Back in June, Orthofix International ($OFIX) agreed to pay $42 million to settle charges the company used kickbacks to promote the sale of its bone growth stimulators and defrauded Medicare. But now a federal judge in Massachusetts has rejected the deal.
Orthofix agreed to plead guilty to obstructing a government audit and pay a $7.8 million fine, in addition to $34.2 million in a civil whistleblower suit, but Judge William Young said accepting the offer would unduly restrict future sentencing, Bloomberg reports. "I have extreme unease of treating corporate criminal conduct like a civil case," Young told prosecutors in rejecting the payment.
As the news service notes, it remains unclear whether Young's ruling also nixes the $34.2 million civil settlement.

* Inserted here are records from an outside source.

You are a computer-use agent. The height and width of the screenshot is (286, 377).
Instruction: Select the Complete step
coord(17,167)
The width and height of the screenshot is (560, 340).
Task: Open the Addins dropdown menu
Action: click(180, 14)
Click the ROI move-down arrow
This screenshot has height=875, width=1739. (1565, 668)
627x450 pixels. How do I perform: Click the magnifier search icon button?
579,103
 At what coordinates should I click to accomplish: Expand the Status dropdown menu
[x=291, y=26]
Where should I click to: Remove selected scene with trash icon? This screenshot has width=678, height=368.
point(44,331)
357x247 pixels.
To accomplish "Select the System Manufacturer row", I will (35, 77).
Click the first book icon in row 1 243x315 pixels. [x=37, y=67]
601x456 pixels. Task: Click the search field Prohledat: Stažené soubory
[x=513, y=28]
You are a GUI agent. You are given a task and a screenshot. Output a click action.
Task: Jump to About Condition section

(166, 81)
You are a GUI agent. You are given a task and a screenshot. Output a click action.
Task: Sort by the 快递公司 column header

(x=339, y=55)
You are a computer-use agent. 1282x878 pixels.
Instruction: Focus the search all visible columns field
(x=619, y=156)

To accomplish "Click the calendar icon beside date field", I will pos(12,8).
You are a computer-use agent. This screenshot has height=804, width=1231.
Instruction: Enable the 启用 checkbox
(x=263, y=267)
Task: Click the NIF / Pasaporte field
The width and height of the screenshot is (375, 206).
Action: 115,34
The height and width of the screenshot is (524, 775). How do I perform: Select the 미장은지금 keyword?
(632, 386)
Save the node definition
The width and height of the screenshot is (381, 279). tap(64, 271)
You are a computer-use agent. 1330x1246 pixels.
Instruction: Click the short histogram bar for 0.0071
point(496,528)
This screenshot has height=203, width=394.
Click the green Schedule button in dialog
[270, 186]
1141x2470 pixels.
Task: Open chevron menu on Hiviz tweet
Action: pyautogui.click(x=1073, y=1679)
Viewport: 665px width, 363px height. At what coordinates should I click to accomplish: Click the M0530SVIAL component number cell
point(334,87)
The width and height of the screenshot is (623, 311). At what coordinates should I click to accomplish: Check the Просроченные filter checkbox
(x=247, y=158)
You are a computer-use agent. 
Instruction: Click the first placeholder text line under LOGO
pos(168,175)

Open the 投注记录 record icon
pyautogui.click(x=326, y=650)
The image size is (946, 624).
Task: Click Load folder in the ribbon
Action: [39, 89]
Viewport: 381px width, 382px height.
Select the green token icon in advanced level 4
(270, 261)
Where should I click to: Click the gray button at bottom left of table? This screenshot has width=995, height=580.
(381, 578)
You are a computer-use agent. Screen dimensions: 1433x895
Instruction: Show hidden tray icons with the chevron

The company faced two cases: a single felony criminal charge of obstructing an audit and a separate civil suit brought by a whistleblower, alleging that Orthofix illegally promoted its Spinal-Stim, Cervical-Stim and Physio-Stim bone growth stimulators and paid kickbacks to doctors. The suit also accused the company of illegally submitting Medicare insurance forms to get coverage for its products.
Orthofix had set aside $43 million to cover the costs of its guilty plea, but Young's ruling will force the company to regroup.
For its part, Orthofix says it stands by the initial plea agreement and will continue to discuss the matter with federal prosecutors despite the court's rejection. CEO Robert Vaters said in a statement the company is confident "this matter will be resolved amicably and in a manner that is in the best interests of our shareholders."